= Beginning of Section =
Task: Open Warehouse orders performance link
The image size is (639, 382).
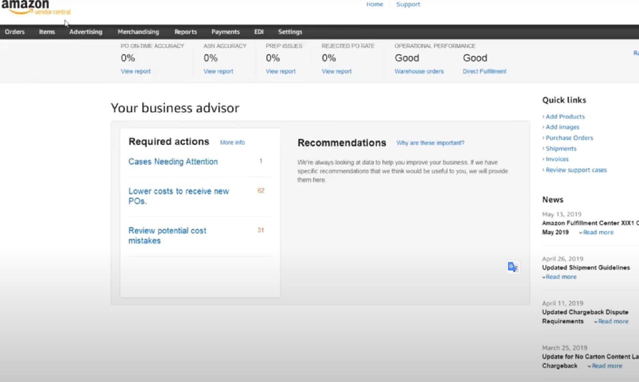Action: tap(419, 71)
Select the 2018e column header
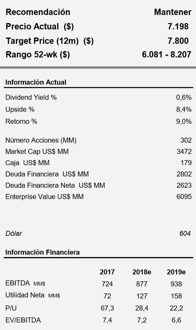The image size is (196, 330). 142,272
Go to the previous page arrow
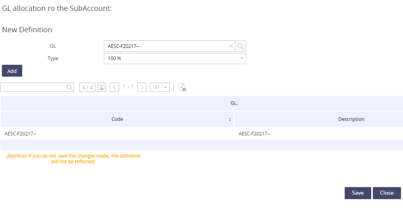This screenshot has height=210, width=403. click(114, 87)
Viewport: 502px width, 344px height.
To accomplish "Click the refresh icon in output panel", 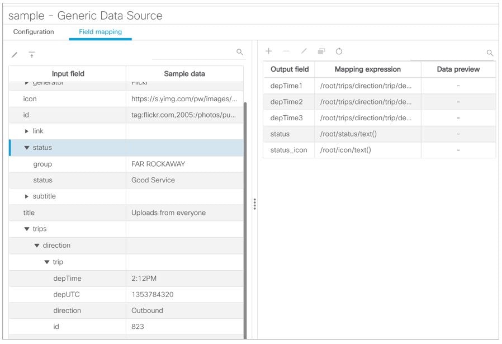I will (339, 51).
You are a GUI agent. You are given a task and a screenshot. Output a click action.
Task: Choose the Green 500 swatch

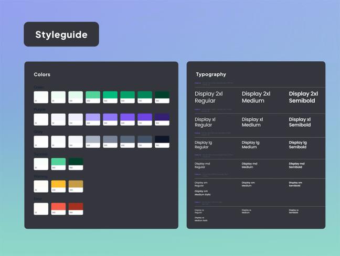point(110,96)
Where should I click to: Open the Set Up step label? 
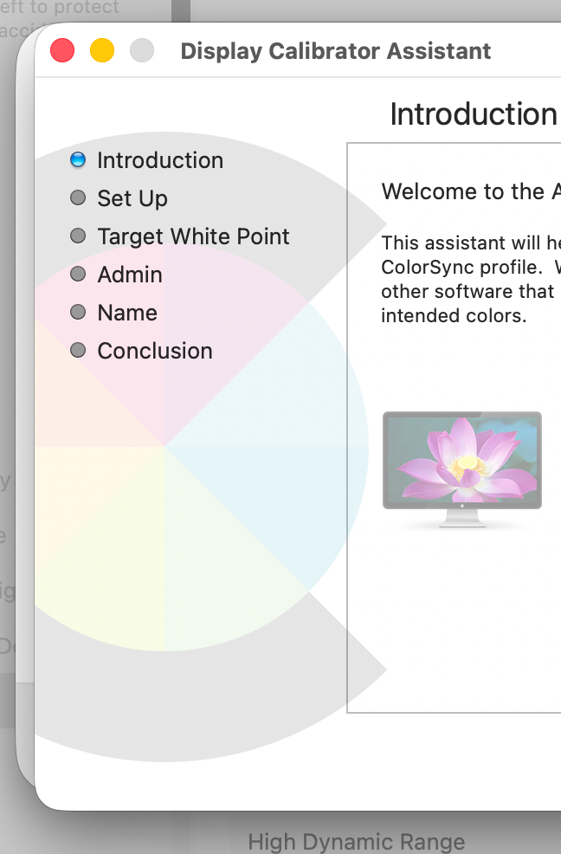[x=132, y=199]
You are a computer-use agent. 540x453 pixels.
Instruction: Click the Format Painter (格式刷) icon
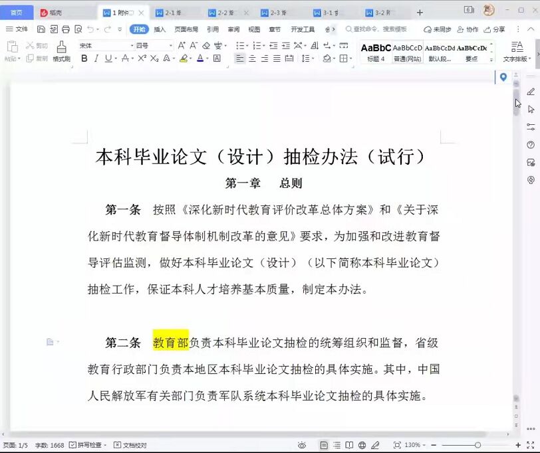pos(61,50)
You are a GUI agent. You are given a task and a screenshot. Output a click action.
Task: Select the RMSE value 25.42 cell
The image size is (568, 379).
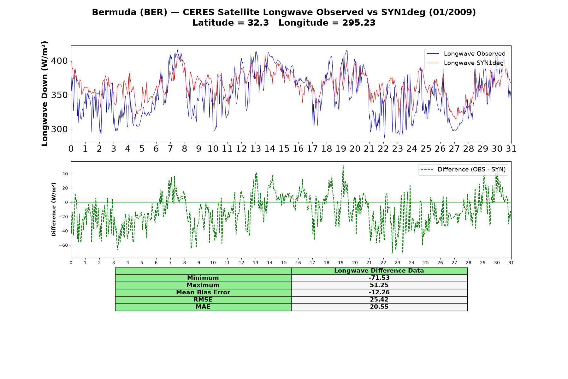[x=379, y=300]
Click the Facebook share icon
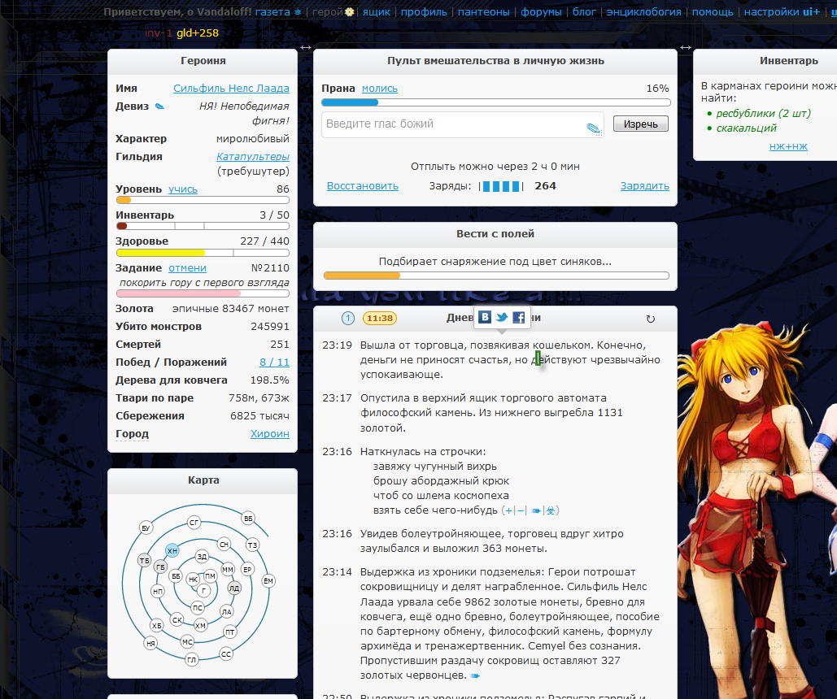The image size is (837, 699). click(x=518, y=318)

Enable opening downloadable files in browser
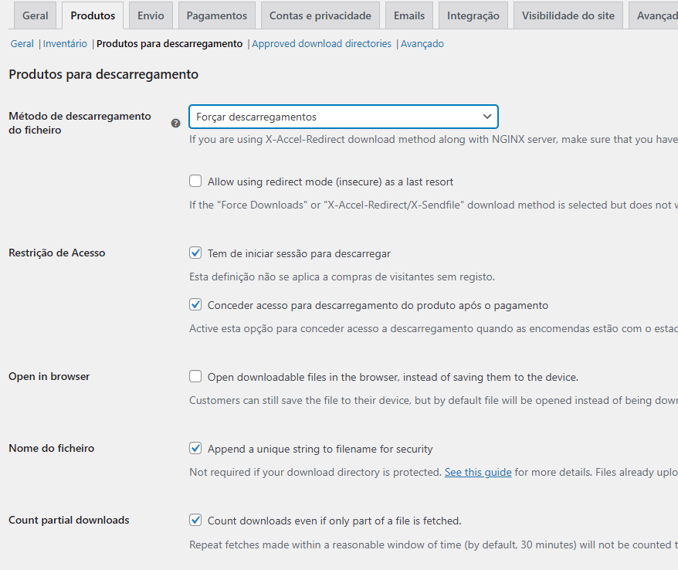pyautogui.click(x=195, y=376)
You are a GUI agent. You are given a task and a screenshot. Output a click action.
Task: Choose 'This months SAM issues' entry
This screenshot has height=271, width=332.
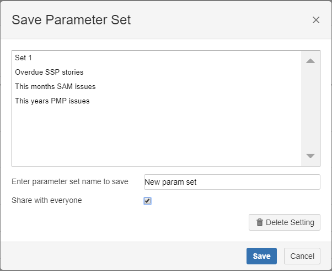tap(55, 87)
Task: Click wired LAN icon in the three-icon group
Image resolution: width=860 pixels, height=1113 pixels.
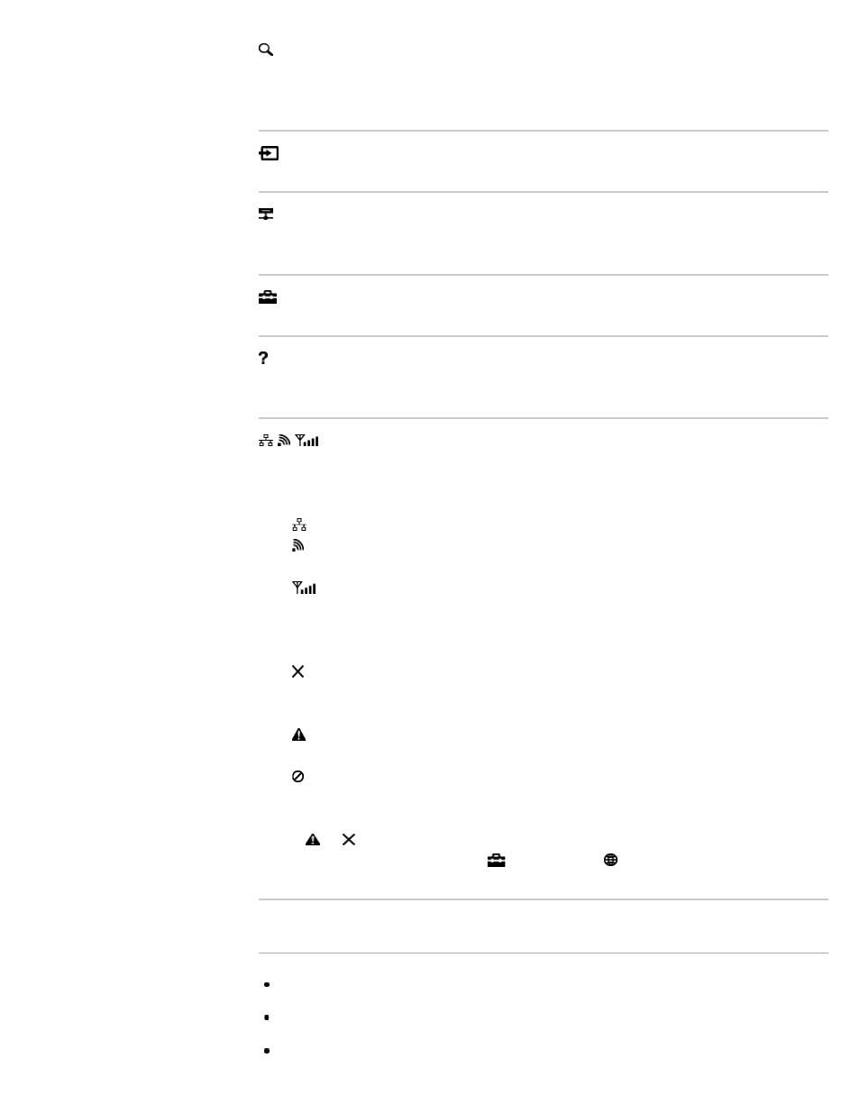Action: 266,441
= End of Section =
Starting with the line that contains "Click the Facebook share icon", give the lines again exactly as they appear through the last line of the data, pictures excluded.

RESPONSE.
Click the Facebook share icon
The image size is (837, 699). click(x=518, y=318)

Enable opening downloadable files in browser
pyautogui.click(x=195, y=376)
You are a GUI agent. You are given a task and a screenshot. Output a click action.
Task: Choose 'This months SAM issues' entry
This screenshot has height=271, width=332.
tap(55, 87)
Task: Click wired LAN icon in the three-icon group
Image resolution: width=860 pixels, height=1113 pixels.
Action: 266,441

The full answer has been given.